BSE has issued guidelines requiring all registered Application Service Providers (ASPs) to conduct and submit periodic System Audit, Cyber Security Audit, and Vulnerability Assessment and Penetration Testing (VAPT) on a yearly basis. The audits cover the audit period 1st April to 31st March, with audit reports due by 30th June and Action Taken Reports (ATRs) due by 30th September each year.

Key Points

• All registered ASPs must conduct periodic system audits of their Non-Exchange Trading Frontend and security controls.
• Cyber Security Audit and VAPT assessments are required annually to strengthen cybersecurity resilience against incidents and attacks.
• Three audit types are mandated: System Audit Report, Cyber Audit Report, and VAPT Report — all covering the period 1st April to 31st March.
• Audit reports must be submitted on or before 30th June; Action Taken Reports (if applicable) must be submitted on or before 30th September.
• All audit reports must be approved by the Managing Director, Director, CTO, or CISO before submission.
• Detailed guidelines, formats, and Terms of Reference (TOR) are provided via seven annexures (A through G).

Regulatory Changes

No new regulatory framework is introduced; this notice consolidates and reiterates existing cybersecurity compliance obligations for ASP vendors, aligning with SEBI’s Cyber Security and Cyber Resilience Framework (SEBI CSCRF).
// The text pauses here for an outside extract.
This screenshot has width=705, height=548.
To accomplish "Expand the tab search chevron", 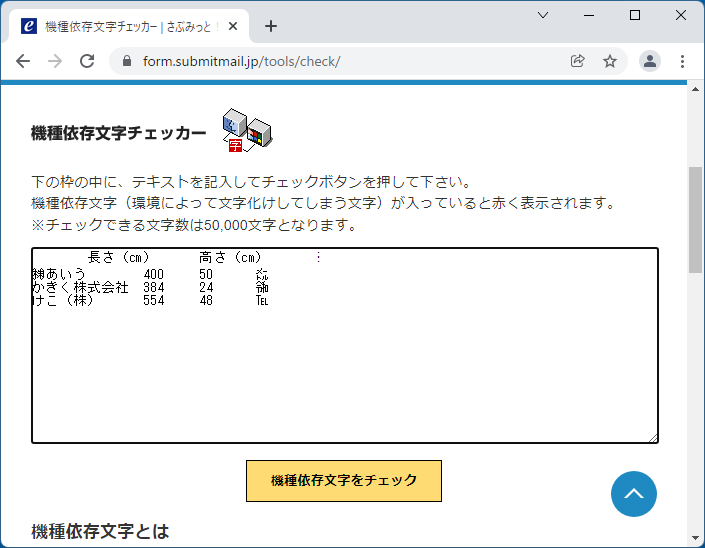I will click(543, 15).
Formats for VAPT audit reports and auditor declarations are now standardized per SEBI CSCRF requirements.

Compliance Requirements

• Registered ASP vendors must select auditors per the norms in Annexure A.
• System Audit and Cyber Audit reports must follow formats in Annexure B and Annexure C respectively.
• VAPT audit submissions must include: Auditor’s Declaration (Annexure D) and VAPT Summary Report (Annexure E).
• System Audit must follow the Terms of Reference (TOR) in Annexure F; Cyber Audit must follow TOR in Annexure G.
• All three audit reports require sign-off from MD/Director/CTO/CISO before submission to BSE.
• Contact for queries: trading.app@bseindia.com / mscopr@bseindia.com; Phone: 022-22725116/5873/8926/5376.

Important Dates

• Audit Period: 1st April to 31st March (annual)
• Audit Report Submission Deadline: On or before 30th June
• Action Taken Report (ATR) Submission Deadline: On or before 30th September

Impact Assessment

This circular directly impacts registered ASP vendors providing trading frontend services on BSE. It imposes structured, time-bound audit obligations with standardized formats and escalated approval requirements (MD/CTO/CISO sign-off). Non-compliance could result in regulatory action against the ASP’s registration status. The broader market impact is limited as this targets infrastructure providers rather than trading members or investors directly; however, it strengthens the cybersecurity posture of the trading ecosystem.